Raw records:
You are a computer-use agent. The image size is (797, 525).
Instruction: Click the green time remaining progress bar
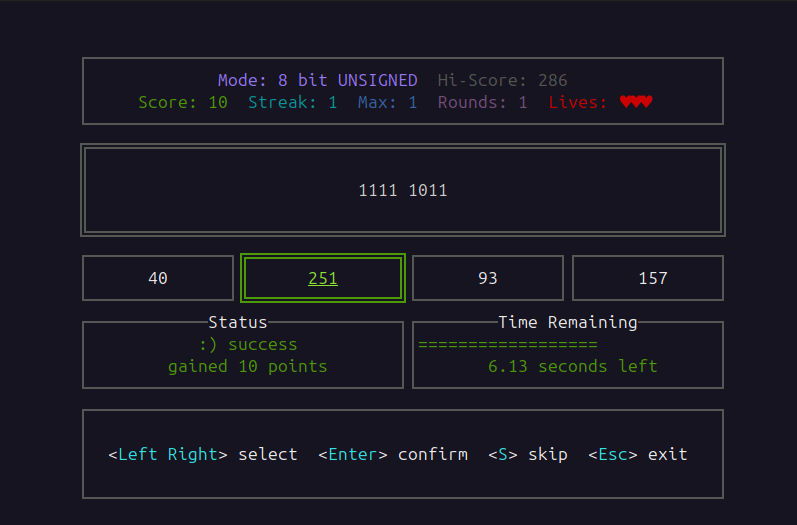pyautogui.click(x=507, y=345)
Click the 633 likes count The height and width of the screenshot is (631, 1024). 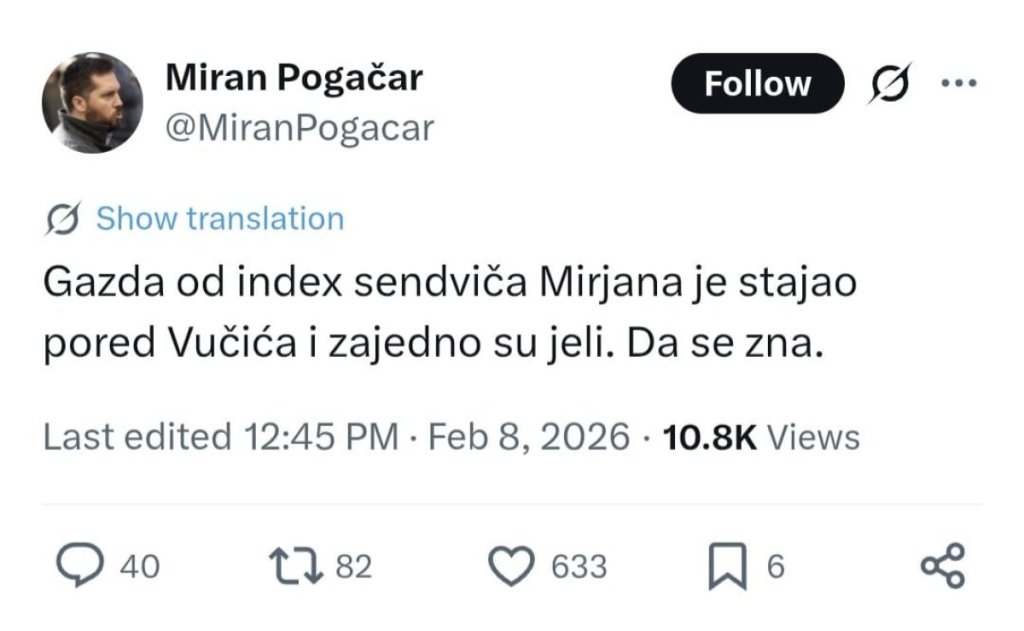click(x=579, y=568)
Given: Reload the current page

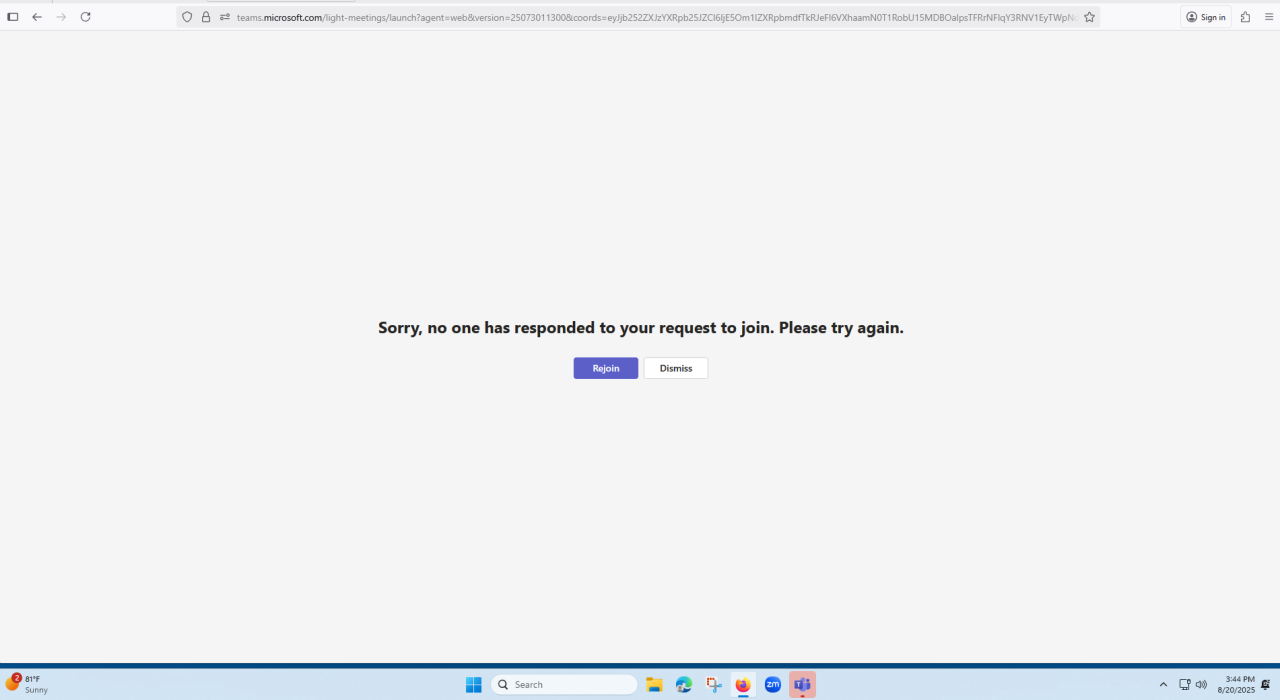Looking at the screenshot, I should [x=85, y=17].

==

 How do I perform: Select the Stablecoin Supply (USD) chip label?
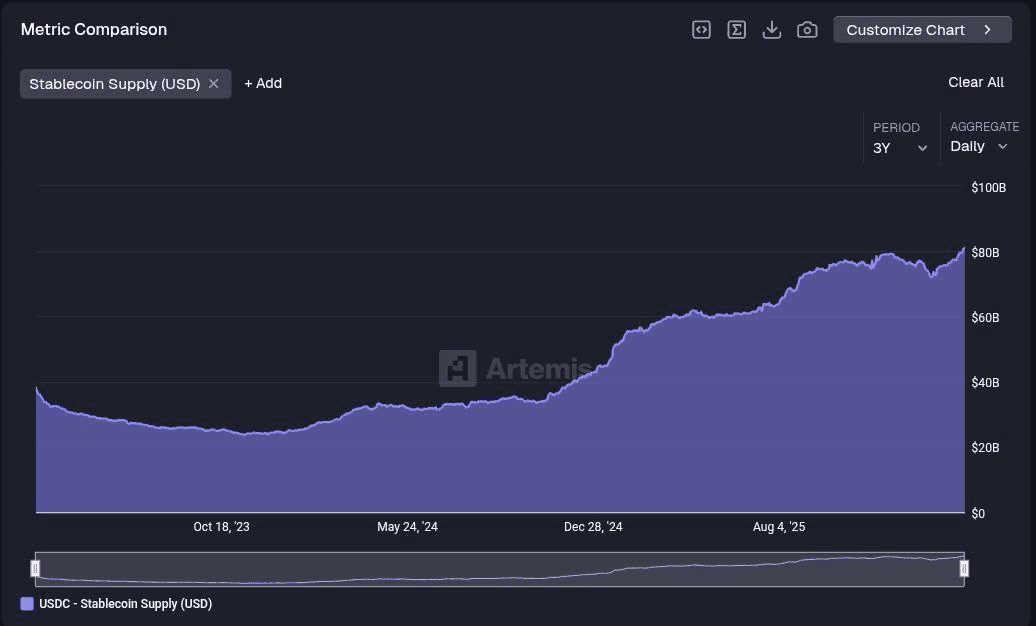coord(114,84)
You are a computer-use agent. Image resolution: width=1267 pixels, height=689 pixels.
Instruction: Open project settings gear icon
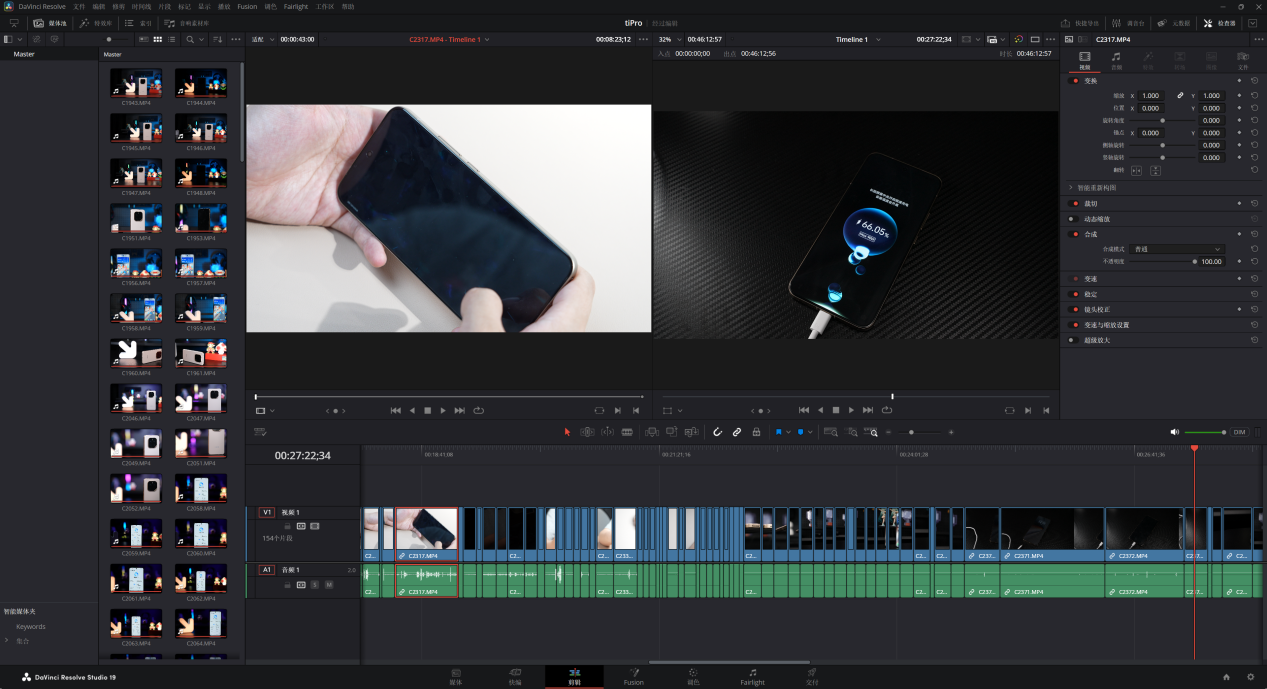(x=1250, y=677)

(STATED GOAL):
Report each line of the material that contains the string "agent", treating uppercase and lowercase letters as distinct.

(PROBLEM SOLUTION):
You are a computer-use agent. The image size is (797, 525).
You are a computer-use agent. Image resolution: width=1267 pixels, height=689 pixels.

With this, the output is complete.